What the task asks :: Starting at the line that contains "How do I perform: Copy", repeat each line exactly until the records end, keeping both the first and the last.

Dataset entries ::
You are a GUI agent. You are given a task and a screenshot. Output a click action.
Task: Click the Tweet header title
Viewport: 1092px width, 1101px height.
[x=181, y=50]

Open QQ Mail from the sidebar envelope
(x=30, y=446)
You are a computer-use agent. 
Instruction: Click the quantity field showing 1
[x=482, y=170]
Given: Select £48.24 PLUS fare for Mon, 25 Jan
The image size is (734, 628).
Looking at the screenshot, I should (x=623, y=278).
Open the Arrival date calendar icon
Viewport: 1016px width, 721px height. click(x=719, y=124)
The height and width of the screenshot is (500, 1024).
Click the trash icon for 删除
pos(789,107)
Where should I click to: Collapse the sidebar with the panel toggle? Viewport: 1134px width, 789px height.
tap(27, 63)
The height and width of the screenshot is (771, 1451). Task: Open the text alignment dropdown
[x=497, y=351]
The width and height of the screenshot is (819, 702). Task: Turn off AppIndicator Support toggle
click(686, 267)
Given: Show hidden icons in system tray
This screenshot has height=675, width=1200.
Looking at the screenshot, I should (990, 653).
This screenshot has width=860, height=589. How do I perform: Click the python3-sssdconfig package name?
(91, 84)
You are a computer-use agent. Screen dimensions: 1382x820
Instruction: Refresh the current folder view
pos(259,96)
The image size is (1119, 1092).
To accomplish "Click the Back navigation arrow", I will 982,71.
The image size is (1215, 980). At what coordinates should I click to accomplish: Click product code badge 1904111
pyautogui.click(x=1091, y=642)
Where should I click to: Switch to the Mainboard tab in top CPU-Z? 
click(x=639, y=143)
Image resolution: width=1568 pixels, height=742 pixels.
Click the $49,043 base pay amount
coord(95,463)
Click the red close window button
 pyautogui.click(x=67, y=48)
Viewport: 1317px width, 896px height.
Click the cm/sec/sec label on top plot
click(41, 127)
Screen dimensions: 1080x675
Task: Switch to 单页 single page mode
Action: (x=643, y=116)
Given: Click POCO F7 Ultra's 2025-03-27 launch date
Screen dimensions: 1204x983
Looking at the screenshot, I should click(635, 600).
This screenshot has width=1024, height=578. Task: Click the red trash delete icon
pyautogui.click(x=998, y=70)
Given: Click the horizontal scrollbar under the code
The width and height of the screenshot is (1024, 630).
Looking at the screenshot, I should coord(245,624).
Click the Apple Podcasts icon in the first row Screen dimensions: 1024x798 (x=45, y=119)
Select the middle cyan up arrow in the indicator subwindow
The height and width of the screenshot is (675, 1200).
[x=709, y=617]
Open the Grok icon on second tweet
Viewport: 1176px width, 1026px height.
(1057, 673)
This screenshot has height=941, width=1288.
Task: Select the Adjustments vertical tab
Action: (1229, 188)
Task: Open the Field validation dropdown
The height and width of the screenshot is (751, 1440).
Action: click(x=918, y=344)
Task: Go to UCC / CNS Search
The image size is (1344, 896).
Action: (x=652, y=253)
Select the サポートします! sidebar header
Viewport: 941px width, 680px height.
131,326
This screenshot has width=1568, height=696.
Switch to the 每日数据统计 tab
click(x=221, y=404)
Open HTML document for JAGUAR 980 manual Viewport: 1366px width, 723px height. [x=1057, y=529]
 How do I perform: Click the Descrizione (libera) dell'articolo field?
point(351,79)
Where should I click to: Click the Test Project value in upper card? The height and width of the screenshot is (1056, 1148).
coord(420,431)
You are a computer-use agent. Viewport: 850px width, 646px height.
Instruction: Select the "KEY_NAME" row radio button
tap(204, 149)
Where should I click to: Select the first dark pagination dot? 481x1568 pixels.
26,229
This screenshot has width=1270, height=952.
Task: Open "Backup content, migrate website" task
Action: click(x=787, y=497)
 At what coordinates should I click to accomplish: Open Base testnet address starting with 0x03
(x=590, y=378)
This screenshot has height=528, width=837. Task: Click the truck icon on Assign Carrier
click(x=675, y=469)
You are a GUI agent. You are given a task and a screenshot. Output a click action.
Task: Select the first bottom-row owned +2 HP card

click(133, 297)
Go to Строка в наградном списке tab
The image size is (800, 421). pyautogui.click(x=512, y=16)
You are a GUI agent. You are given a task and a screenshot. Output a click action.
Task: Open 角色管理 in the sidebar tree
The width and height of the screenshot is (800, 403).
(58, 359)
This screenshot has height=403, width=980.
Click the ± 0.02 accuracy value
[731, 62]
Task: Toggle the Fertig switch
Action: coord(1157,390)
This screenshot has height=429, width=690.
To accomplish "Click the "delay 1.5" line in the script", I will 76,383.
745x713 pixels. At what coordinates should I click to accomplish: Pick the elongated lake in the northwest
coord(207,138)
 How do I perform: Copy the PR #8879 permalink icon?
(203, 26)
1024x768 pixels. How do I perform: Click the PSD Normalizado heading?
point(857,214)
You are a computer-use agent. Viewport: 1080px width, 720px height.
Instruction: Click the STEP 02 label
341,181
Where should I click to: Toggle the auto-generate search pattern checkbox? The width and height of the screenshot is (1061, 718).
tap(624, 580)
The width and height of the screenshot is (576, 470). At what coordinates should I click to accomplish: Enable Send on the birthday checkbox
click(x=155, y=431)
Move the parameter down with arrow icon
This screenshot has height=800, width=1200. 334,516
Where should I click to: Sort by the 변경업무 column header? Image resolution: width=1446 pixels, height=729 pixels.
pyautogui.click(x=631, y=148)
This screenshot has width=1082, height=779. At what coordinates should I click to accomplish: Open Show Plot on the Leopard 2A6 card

Response to the exercise ::
 How do I perform: Copy the PR #8879 permalink icon?
(203, 26)
1024x768 pixels. How do I perform: Click the PSD Normalizado heading?
point(857,214)
You are a computer-use agent. Viewport: 1080px width, 720px height.
Instruction: Click the STEP 02 label
341,181
Where should I click to: Toggle the auto-generate search pattern checkbox? The width and height of the screenshot is (1061, 718).
tap(624, 580)
The width and height of the screenshot is (576, 470). At what coordinates should I click to accomplish: Enable Send on the birthday checkbox
click(x=155, y=431)
Move the parameter down with arrow icon
This screenshot has height=800, width=1200. 334,516
Where should I click to: Sort by the 변경업무 column header? Image resolution: width=1446 pixels, height=729 pixels.
pyautogui.click(x=631, y=148)
This screenshot has width=1082, height=779. At what coordinates should I click to accomplish: Open Show Plot on the Leopard 2A6 card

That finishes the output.